🤖 AI Summary
This study addresses the limitations of prior research on filled pauses, which has largely relied on small-scale monolingual corpora and lacks systematic cross-linguistic analysis—particularly for Slavic parliamentary discourse. Leveraging approximately 4,000 hours of parliamentary speech data across four Slavic languages, the work combines Transformer-based automatic detection with Generalized Estimating Equations (GEE) incorporating Mundlak correction to disentangle within- and between-speaker effects. It investigates how speaker age, gender, speech rate, emotion, political affiliation, and power status influence filled pause rates.
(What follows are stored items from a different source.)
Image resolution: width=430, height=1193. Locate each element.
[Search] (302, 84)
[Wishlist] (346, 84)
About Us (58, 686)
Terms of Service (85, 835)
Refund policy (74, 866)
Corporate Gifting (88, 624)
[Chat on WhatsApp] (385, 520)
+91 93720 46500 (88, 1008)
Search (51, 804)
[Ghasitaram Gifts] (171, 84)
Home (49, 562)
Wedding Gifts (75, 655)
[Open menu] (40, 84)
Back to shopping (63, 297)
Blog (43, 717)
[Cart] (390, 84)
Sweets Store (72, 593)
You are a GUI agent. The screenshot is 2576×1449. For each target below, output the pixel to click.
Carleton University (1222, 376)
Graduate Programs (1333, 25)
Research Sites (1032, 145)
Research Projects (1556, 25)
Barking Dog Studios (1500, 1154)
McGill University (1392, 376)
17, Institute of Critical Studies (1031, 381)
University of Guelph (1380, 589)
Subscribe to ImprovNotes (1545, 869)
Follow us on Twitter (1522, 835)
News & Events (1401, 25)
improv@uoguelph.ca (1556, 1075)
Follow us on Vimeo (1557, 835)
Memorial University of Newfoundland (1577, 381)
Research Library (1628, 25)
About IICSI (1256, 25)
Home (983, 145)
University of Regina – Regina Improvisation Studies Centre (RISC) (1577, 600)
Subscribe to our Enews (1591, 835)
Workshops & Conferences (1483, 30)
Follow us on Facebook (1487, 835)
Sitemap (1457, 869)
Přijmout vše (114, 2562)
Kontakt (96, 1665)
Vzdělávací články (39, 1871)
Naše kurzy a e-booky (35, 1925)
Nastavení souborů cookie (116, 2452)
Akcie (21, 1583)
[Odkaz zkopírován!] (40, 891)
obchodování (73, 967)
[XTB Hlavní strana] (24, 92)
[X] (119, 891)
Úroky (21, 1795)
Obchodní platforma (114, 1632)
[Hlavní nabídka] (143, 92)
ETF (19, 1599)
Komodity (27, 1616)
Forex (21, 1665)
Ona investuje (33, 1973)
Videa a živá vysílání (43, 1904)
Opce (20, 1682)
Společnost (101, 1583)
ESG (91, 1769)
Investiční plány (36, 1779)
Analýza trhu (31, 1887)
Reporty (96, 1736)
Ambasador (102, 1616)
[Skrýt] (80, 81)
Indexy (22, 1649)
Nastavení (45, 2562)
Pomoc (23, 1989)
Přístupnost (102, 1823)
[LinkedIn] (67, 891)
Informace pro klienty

The findings reveal, for the first time in a multilingual Slavic parliamentary context, a positive association between filled pause frequency and emotional intensity, a language-specific gender effect that contradicts prior literature, and consistently lower filled pause rates among opposition members compared to government coalition speakers, with the moderating role of political identity varying across parliaments.
📝 Abstract
Filled pauses (FPs) are a universal feature of spontaneous speech, yet most studies rely on small, single-language corpora, limiting the generalisability of their findings. We analyse ~4,000 hours of parliamentary speech across four related Slavic languages (Croatian, Czech, Polish, Serbian). FP occurrence is obtained via transformer-based automatic detection, while FP rate is modelled using Generalised Estimating Equations (GEE) with Mundlak correction to distinguish within- from between- speaker effects. We replicate a negative association of age and speech rate with FP rate, but find that gender effects are language-specific and directionally opposite to most prior literature. Novel analyses of sentiment, political orientation, and power status reveal a consistent positive association between sentiment and FP rate, alongside parliament-specific modulation by orientation and power status, with opposition speakers tending toward lower FP rates than governing coalition speakers.